▶ _BLOQUE DE TEXTO_
_ _ _ _ _ _ _

Naypyidaw es la última excentricidad del brutal régimen del general Than Shwe, un zafio y supersticioso cartero que, según la rumorología, se dejó guiar por su adivino personal para trasladar la capital administrativa desde Rangún hasta la jungla. De todas maneras, no es la primera vez que un dirigente birmano levanta una nueva ciudad para su Gobierno. El Rey Mindon, en 1859, trasladó la capital desde Amarapura hasta Mandalay. Pero para entonces ésta ya era una arraigada tradición. Desde la caída de la dinastía Pagan en 1044, la capital de Birmania ha cambiado de ubicación once veces.
La versión oficial asegura que Rangún, una urbe de 6,5 millones de habitantes donde parece que sus edificios coloniales se van a venir abajo, estaba tan congestionada que se había quedado pequeña. Según la oposición, los generales temen tanto una invasión de EE UU que creen que podrían resistir mejor un ataque desde la remota Naypyidaw, situada en el interior del país, desde donde se puede controlar mejor zonas rebeldes con fuerte presencia guerrillera.
Además, Naypyidaw ha sido levantada a unos tres kilómetros al oeste de Pyinmana, un lugar clave en la historia de Birmania porque aquí se encontraba la base del ejército que logró liberar al país de los japoneses en la Segunda Guerra Mundial y obtuvo la independencia en 1948. Paradojas del destino, dicho ejército estaba dirigido por el general Aung San, padre de la líder opositora y premio Nobel de la Paz, Aung San Suu Kyi.
Frente a la admiración que la sociedad birmana siente por la 'Dama', como es conocida Aung San Suu Kyi, el detestado régimen de los generales ha optado por aislarse del pueblo en su afán por perpetuarse en el poder. Para ello se ha construido una gigantesca y desangelada ciudad de 4.600 kilómetros cuadrados -78 veces Manhattan- en la que sólo pueden vivir los funcionarios.
Urbanismo antialgarada
Este frío urbanismo, basado en amplias avenidas y con las sedes oficiales muy distantes entre sí, es un seguro contra protestas ciudadanas como las que tuvieron lugar en septiembre del año pasado durante la 'Revolución Azafrán'. Al contrario que en Rangún, los manifestantes no habrían podido esconderse en ninguna callejuela. Dividida en una parte civil y otra militar, a la que está prohibido el acceso, Naypyidaw es todo lo contrario a lo que debería ser una ciudad. En lugar de ser un espacio para la socialización, es un alienante engendro urbano donde no hay más que desolación entre las viviendas de los funcionarios y los alejados ministerios.

_ _ _ _ _ _ _

▶ _DATOS DE PARTIDA_
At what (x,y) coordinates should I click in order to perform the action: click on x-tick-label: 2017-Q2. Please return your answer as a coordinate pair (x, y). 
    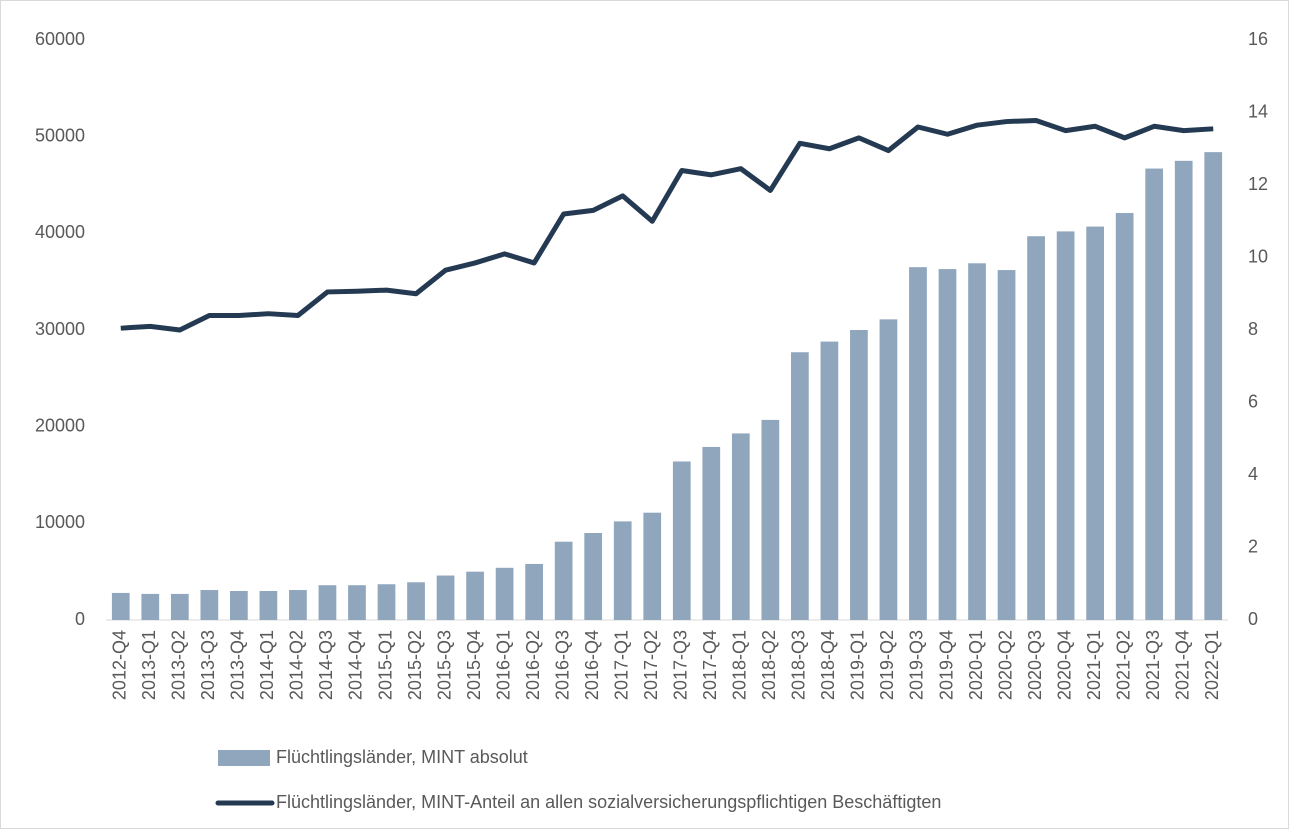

_ _ _ _ _ _ _

▶ _TAREAS Y EJERCICIOS_
**A.** Reproduce sin cambios el fragmento del texto sobre Naypyidaw que comienza con las palabras "Además, Naypyidaw ha" y termina con "vivir los funcionarios.".
**B.** Según el texto sobre Naypyidaw, ¿cuántas veces ha cambiado de ubicación la capital de Birmania desde la caída de la dinastía Pagan en 1044?
**C.** Prolonga el texto sobre Naypyidaw a partir de su última oración.
Los datos no se necesitan para resolver ninguna de las tareas.

▶ _RESULTADOS_
**A.**
Además, Naypyidaw ha sido levantada a unos tres kilómetros al oeste de Pyinmana, un lugar clave en la historia de Birmania porque aquí se encontraba la base del ejército que logró liberar al país de los japoneses en la Segunda Guerra Mundial y obtuvo la independencia en 1948. Paradojas del destino, dicho ejército estaba dirigido por el general Aung San, padre de la líder opositora y premio Nobel de la Paz, Aung San Suu Kyi.
Frente a la admiración que la sociedad birmana siente por la 'Dama', como es conocida Aung San Suu Kyi, el detestado régimen de los generales ha optado por aislarse del pueblo en su afán por perpetuarse en el poder. Para ello se ha construido una gigantesca y desangelada ciudad de 4.600 kilómetros cuadrados -78 veces Manhattan- en la que sólo pueden vivir los funcionarios.

**B.** Once veces.

**C.**
No existe un centro urbano ni hay tiendas, restaurantes o bancos por las calles, ya que todos los establecimientos comerciales están concentrados en una especie de rudimentarias galerías plagadas de pequeños locales. Por su parte, los restaurantes se concentran en una colina contigua, cerca de unas dársenas que parecen ser una estación de autobuses. Todo lo demás son bloques de pisos exactamente iguales, donde lo único que cambia es el color de sus tejados. Ahí viven unas 16 familias, en las que al menos uno de sus miembros trabaja como funcionario para el Gobierno. Además, todos los inquilinos de un bloque pertenecen al mismo Ministerio y sólo hay un teléfono por edificio -generalmente instalado en la casa del chivato de turno-, para que así pueda informar a la Policía de las conversaciones íntimas de sus vecinos.
Uno de estos funcionarios es el padre de Kyaw Zin Win, un joven de 29 años que junto a su hijo pequeño y su madre tuvo que dejar atrás su vida y sus amigos de Rangún cuando el Gobierno obligó a su progenitor a cambiar de destino. El viernes 6 de noviembre de 2005, y siguiendo los misteriosos designios del adivino personal del general Than Shwe, la Junta anunció por sorpresa el traslado a la nueva capital para que, el lunes siguiente, los funcionarios se presentaran en sus nuevos puestos.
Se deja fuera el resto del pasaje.